## What you have to do
Give back the full data character for character.
Top of Records provided
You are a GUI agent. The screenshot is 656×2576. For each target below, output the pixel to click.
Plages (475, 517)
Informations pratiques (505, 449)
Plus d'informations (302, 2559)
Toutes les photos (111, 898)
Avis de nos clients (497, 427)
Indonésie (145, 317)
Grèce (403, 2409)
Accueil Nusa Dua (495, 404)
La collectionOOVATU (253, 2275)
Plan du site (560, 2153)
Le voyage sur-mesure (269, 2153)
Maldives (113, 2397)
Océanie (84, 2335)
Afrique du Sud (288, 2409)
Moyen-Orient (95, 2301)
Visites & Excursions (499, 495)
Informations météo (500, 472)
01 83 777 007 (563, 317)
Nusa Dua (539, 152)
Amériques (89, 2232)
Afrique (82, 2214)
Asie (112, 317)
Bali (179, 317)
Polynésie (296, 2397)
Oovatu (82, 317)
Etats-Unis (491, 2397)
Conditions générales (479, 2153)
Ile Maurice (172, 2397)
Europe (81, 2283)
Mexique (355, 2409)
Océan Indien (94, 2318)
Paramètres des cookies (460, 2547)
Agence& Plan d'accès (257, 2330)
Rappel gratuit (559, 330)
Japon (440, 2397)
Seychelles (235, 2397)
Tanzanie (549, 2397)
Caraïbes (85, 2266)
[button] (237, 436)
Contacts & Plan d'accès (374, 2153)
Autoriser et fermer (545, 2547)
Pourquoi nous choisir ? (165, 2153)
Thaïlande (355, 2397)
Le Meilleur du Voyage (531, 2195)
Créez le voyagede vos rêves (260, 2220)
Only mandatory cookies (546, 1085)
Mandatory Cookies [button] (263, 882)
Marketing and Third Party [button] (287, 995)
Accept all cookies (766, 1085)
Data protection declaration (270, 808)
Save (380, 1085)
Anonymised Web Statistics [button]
Bottom of Records provided
## Solution to the problem
You are a GUI agent. The screenshot is 656×2576. For each target below, output the pixel to click.
Plages (475, 517)
Informations pratiques (505, 449)
Plus d'informations (302, 2559)
Toutes les photos (111, 898)
Avis de nos clients (497, 427)
Indonésie (145, 317)
Grèce (403, 2409)
Accueil Nusa Dua (495, 404)
La collectionOOVATU (253, 2275)
Plan du site (560, 2153)
Le voyage sur-mesure (269, 2153)
Maldives (113, 2397)
Océanie (84, 2335)
Afrique du Sud (288, 2409)
Moyen-Orient (95, 2301)
Visites & Excursions (499, 495)
Informations météo (500, 472)
01 83 777 007 (563, 317)
Nusa Dua (539, 152)
Amériques (89, 2232)
Afrique (82, 2214)
Asie (112, 317)
Bali (179, 317)
Polynésie (296, 2397)
Oovatu (82, 317)
Etats-Unis (491, 2397)
Conditions générales (479, 2153)
Ile Maurice (172, 2397)
Europe (81, 2283)
Mexique (355, 2409)
Océan Indien (94, 2318)
Paramètres des cookies (460, 2547)
Agence& Plan d'accès (257, 2330)
Rappel gratuit (559, 330)
Japon (440, 2397)
Seychelles (235, 2397)
Tanzanie (549, 2397)
Caraïbes (85, 2266)
[button] (237, 436)
Contacts & Plan d'accès (374, 2153)
Autoriser et fermer (545, 2547)
Pourquoi nous choisir ? (165, 2153)
Thaïlande (355, 2397)
Le Meilleur du Voyage (531, 2195)
Créez le voyagede vos rêves (260, 2220)
Only mandatory cookies (546, 1085)
Mandatory Cookies [button] (263, 882)
Marketing and Third Party [button] (287, 995)
Accept all cookies (766, 1085)
Data protection declaration (270, 808)
Save (380, 1085)
Anonymised Web Statistics [button]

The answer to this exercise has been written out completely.